**Data for this task**

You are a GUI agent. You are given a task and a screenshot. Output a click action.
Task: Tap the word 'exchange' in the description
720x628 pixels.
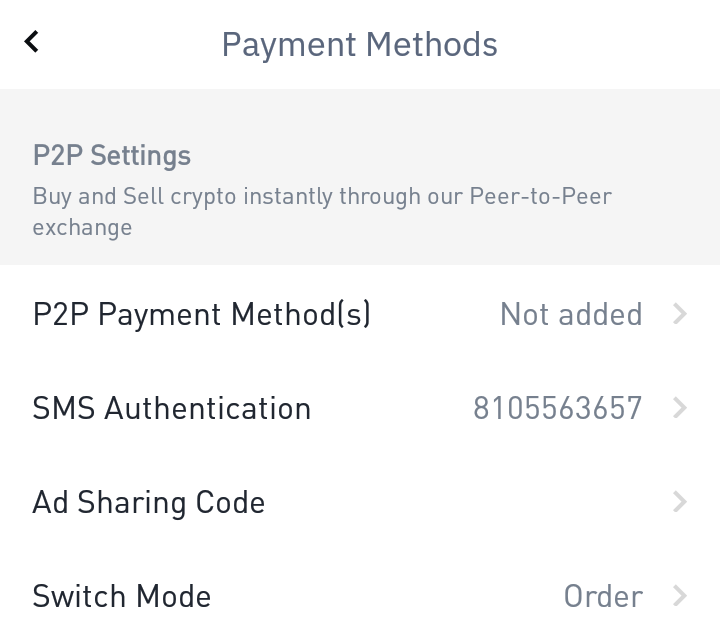[x=82, y=227]
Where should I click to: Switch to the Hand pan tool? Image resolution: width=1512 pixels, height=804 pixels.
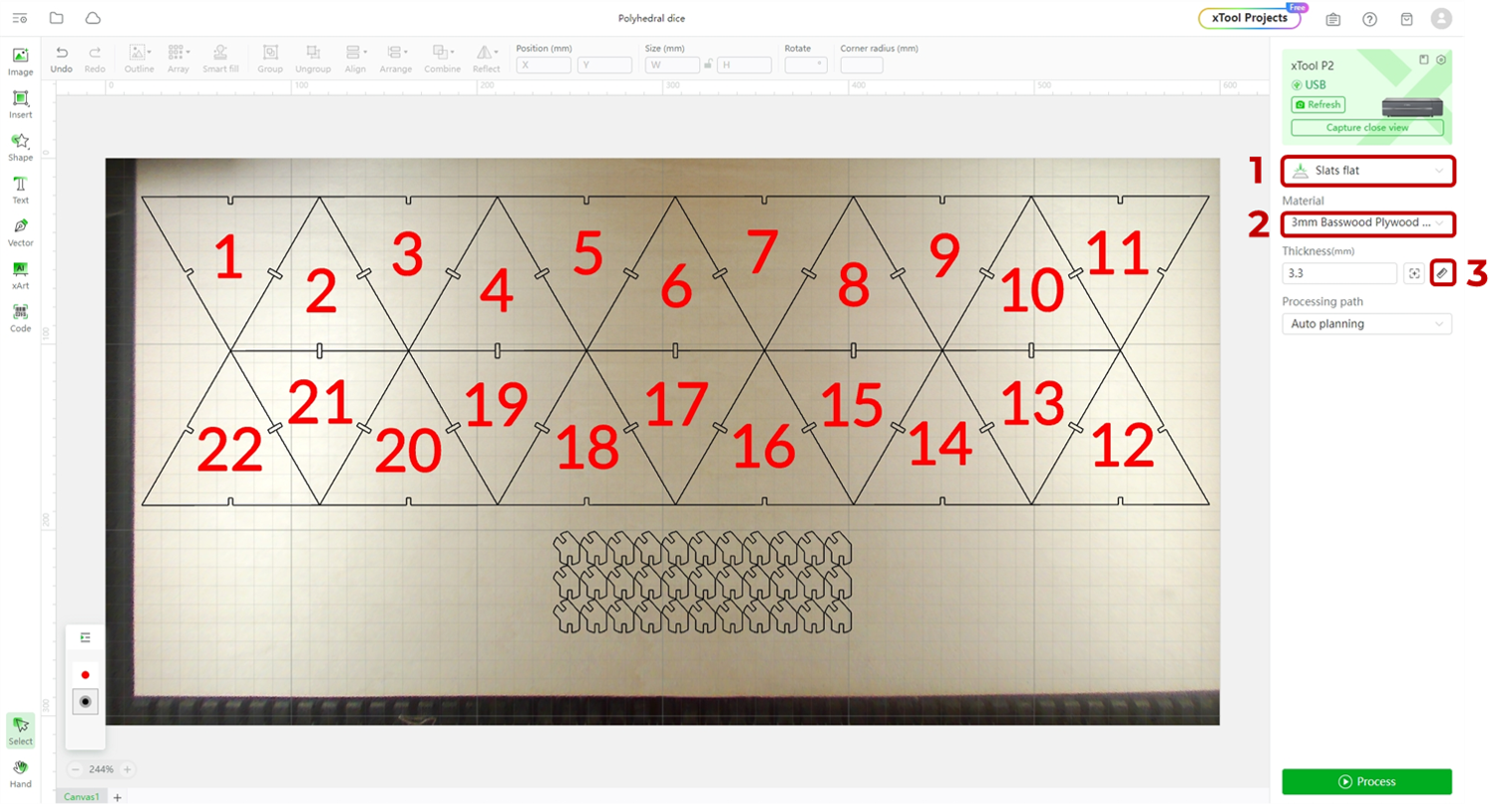point(20,773)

**Activity**
From the first line to the last, reproduce the records above exactly and skip the pictures.

**Result**
You are a GUI agent. You are given a task and a screenshot. Output a click action.
Task: Tap the word 'exchange' in the description
720x628 pixels.
[x=82, y=227]
Where should I click to: Switch to the Hand pan tool? Image resolution: width=1512 pixels, height=804 pixels.
point(20,773)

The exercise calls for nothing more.